Photonic Accelerators for Image Segmentation in Autonomous Driving and
Defect Detection
- URL: http://arxiv.org/abs/2309.16783v2
- Date: Tue, 3 Oct 2023 16:34:13 GMT
- Title: Photonic Accelerators for Image Segmentation in Autonomous Driving and
Defect Detection
- Authors: Lakshmi Nair, David Widemann, Brad Turcott, Nick Moore, Alexandra
Wleklinski, Darius Bunandar, Ioannis Papavasileiou, Shihu Wang, Eric Logan
- Abstract summary: Photonic computing promises faster and more energy-efficient deep neural network (DNN) inference than traditional digital hardware.
We show that certain segmentation models exhibit negligible loss in accuracy (compared to digital float32 models) when executed on photonic accelerators.
We discuss the challenges and potential optimizations that can help improve the application of photonic accelerators to such computer vision tasks.

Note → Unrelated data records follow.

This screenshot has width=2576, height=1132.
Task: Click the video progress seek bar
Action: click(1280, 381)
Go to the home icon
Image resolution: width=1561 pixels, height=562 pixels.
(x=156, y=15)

- Score: 34.864059478265055
- License: http://creativecommons.org/licenses/by/4.0/
- Abstract: Photonic computing promises faster and more energy-efficient deep neural
network (DNN) inference than traditional digital hardware. Advances in photonic
computing can have profound impacts on applications such as autonomous driving
and defect detection that depend on fast, accurate and energy efficient
execution of image segmentation models. In this paper, we investigate image
segmentation on photonic accelerators to explore: a) the types of image
segmentation DNN architectures that are best suited for photonic accelerators,
and b) the throughput and energy efficiency of executing the different image
segmentation models on photonic accelerators, along with the trade-offs
involved therein. Specifically, we demonstrate that certain segmentation models
exhibit negligible loss in accuracy (compared to digital float32 models) when
executed on photonic accelerators, and explore the empirical reasoning for
their robustness. We also discuss techniques for recovering accuracy in the
case of models that do not perform well. Further, we compare throughput
(inferences-per-second) and energy consumption estimates for different image
segmentation workloads on photonic accelerators. We discuss the challenges and
potential optimizations that can help improve the application of photonic
accelerators to such computer vision tasks.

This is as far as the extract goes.